• [SUPPLIED DATA]

○ ○ ○ ○ ○ ○ ○

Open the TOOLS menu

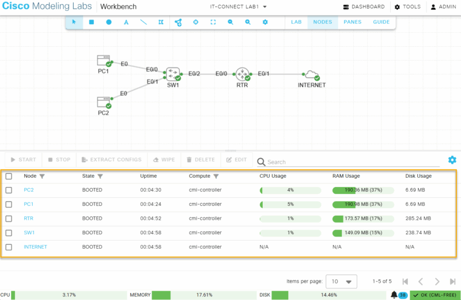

○ ○ ○ ○ ○ ○ ○

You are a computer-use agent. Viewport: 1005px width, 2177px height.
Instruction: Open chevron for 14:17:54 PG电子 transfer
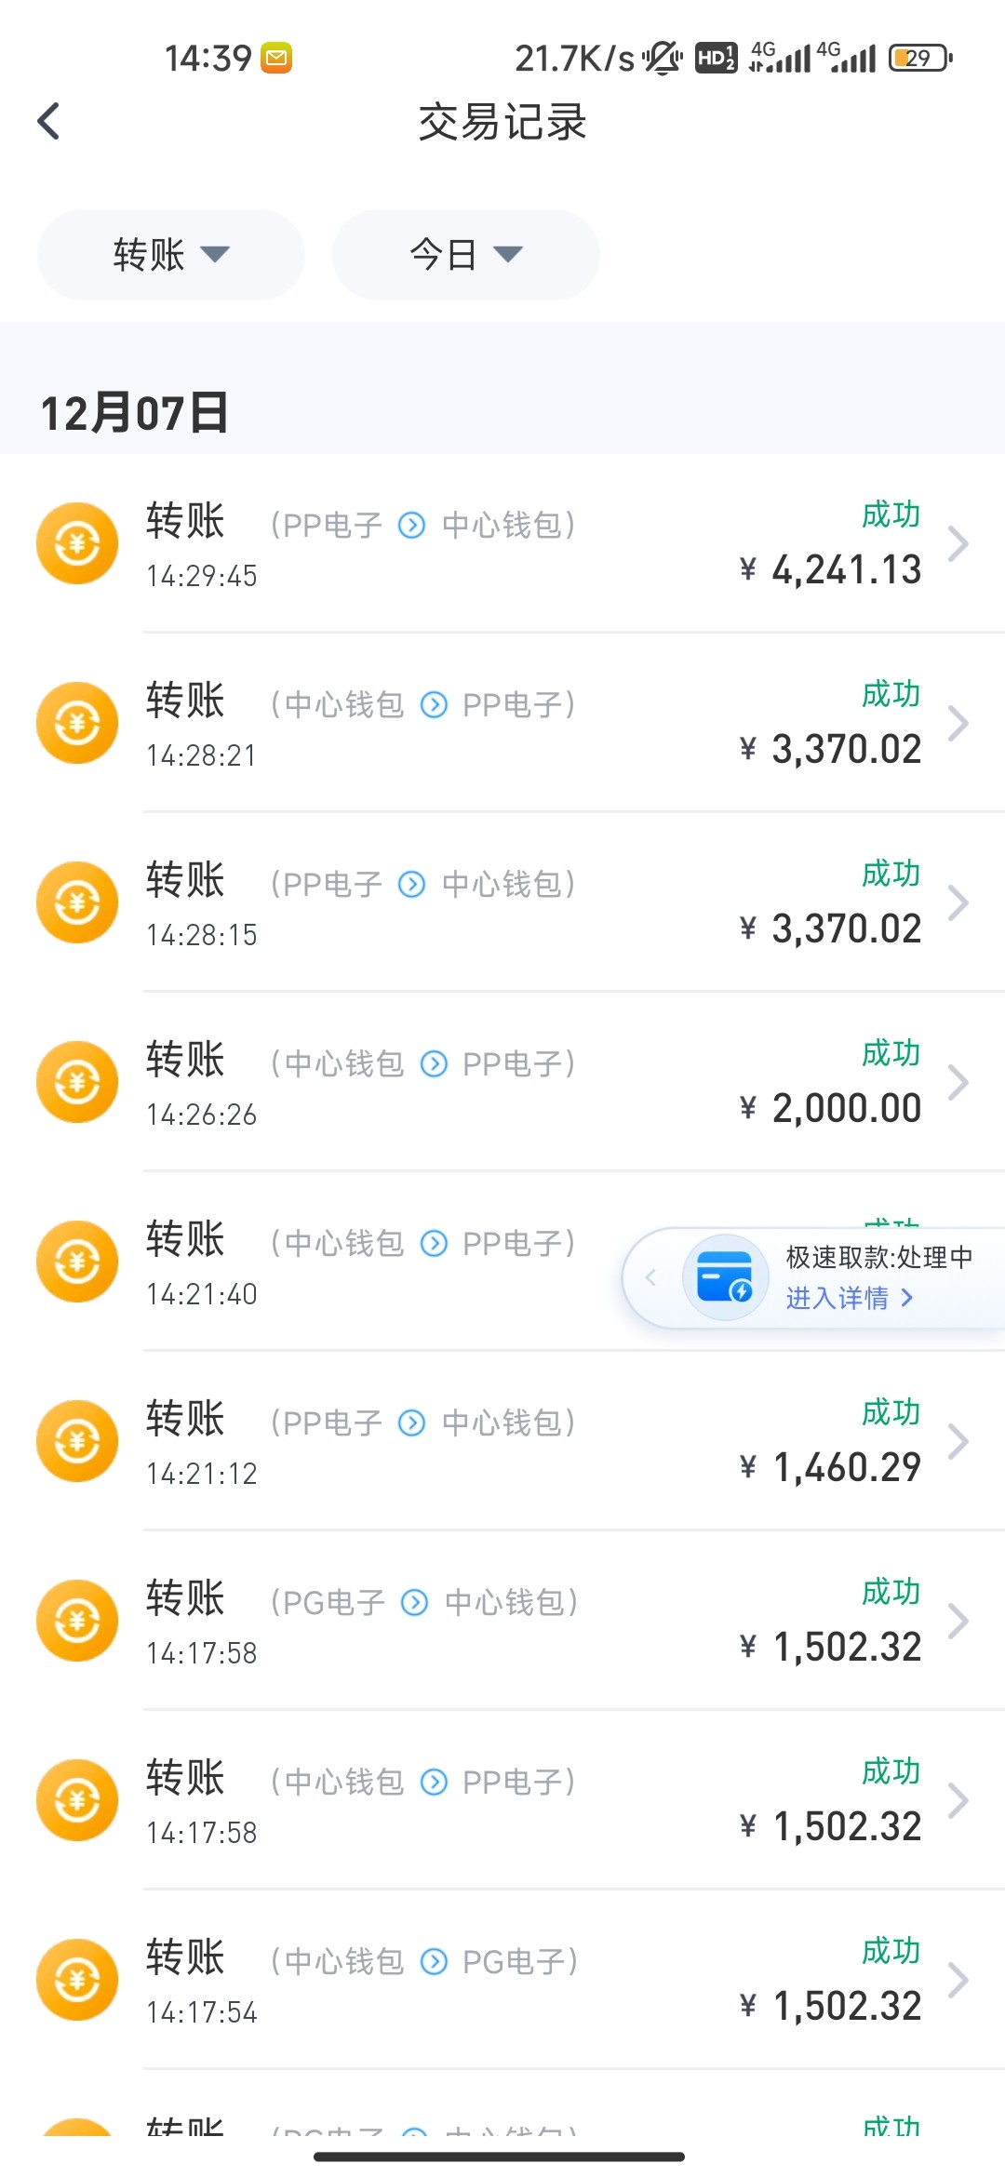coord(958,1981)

○ ○ ○ ○ ○ ○ ○

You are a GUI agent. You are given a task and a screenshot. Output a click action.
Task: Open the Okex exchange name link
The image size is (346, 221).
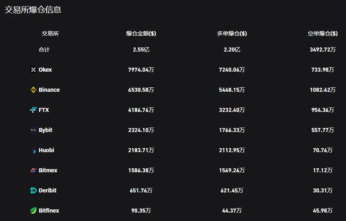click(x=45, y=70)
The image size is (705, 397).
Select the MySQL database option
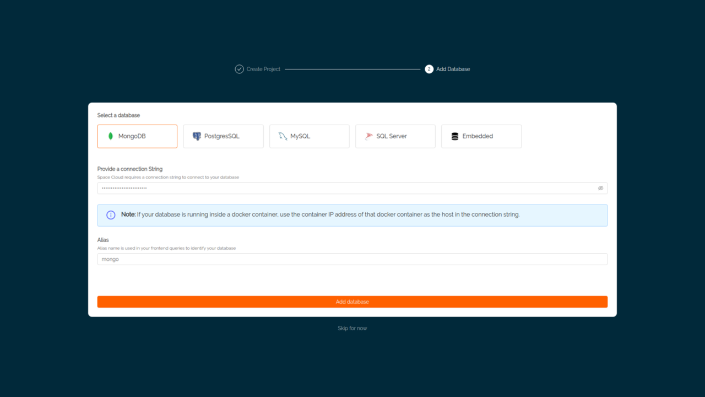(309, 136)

○ ○ ○ ○ ○ ○ ○

• [PROBLEM] Going through the entries above, count each line that has the word "agent" and report only the count.

• [ANSWER SPACE] 2